··· GIVEN RECORDS

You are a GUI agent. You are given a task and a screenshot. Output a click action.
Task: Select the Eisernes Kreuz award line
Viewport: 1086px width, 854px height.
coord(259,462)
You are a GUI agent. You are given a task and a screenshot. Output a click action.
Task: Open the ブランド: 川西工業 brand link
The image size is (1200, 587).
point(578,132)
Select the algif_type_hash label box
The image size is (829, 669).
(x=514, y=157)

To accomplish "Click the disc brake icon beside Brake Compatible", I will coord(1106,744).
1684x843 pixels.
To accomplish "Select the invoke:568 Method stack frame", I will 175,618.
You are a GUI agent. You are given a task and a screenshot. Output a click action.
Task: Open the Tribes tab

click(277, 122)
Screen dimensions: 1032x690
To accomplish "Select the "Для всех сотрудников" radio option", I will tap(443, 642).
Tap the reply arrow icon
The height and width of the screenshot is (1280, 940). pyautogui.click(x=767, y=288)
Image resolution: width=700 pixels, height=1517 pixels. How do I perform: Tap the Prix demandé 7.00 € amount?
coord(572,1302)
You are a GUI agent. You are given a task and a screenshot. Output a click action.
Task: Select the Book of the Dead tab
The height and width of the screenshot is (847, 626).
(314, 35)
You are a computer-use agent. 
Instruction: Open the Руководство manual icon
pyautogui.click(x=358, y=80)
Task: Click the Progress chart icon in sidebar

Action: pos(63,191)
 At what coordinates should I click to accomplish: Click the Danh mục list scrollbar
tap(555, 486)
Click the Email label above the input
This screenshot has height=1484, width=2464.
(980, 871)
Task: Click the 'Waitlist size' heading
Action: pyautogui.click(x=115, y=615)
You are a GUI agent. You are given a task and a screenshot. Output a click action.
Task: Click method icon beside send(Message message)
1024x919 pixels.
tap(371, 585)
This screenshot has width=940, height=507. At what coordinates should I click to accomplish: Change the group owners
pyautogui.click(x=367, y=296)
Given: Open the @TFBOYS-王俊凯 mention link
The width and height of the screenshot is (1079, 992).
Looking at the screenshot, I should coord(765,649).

······

◆ THE TASK ◆
Transcribe the listing shown above in full and without change.

◆ OUTPUT OF THE EXERCISE ◆
You are a GUI agent. You are given a task and a screenshot. Output a click action.
Task: Select the Eisernes Kreuz award line
Viewport: 1086px width, 854px height.
coord(259,462)
You are a GUI agent. You are given a task and a screenshot. Output a click action.
Task: Open the ブランド: 川西工業 brand link
The image size is (1200, 587).
point(578,132)
Select the algif_type_hash label box
The image size is (829, 669).
(x=514, y=157)

To accomplish "Click the disc brake icon beside Brake Compatible", I will coord(1106,744).
1684x843 pixels.
To accomplish "Select the invoke:568 Method stack frame", I will 175,618.
You are a GUI agent. You are given a task and a screenshot. Output a click action.
Task: Open the Tribes tab

click(277, 122)
Screen dimensions: 1032x690
To accomplish "Select the "Для всех сотрудников" radio option", I will tap(443, 642).
Tap the reply arrow icon
The height and width of the screenshot is (1280, 940). pyautogui.click(x=767, y=288)
Image resolution: width=700 pixels, height=1517 pixels. How do I perform: Tap the Prix demandé 7.00 € amount?
coord(572,1302)
You are a GUI agent. You are given a task and a screenshot. Output a click action.
Task: Select the Book of the Dead tab
The height and width of the screenshot is (847, 626).
(314, 35)
You are a computer-use agent. 
Instruction: Open the Руководство manual icon
pyautogui.click(x=358, y=80)
Task: Click the Progress chart icon in sidebar

Action: pos(63,191)
 At what coordinates should I click to accomplish: Click the Danh mục list scrollbar
tap(555, 486)
Click the Email label above the input
This screenshot has height=1484, width=2464.
(980, 871)
Task: Click the 'Waitlist size' heading
Action: pyautogui.click(x=115, y=615)
You are a GUI agent. You are given a task and a screenshot. Output a click action.
Task: Click method icon beside send(Message message)
1024x919 pixels.
tap(371, 585)
This screenshot has width=940, height=507. At what coordinates should I click to accomplish: Change the group owners
pyautogui.click(x=367, y=296)
Given: Open the @TFBOYS-王俊凯 mention link
The width and height of the screenshot is (1079, 992).
Looking at the screenshot, I should coord(765,649).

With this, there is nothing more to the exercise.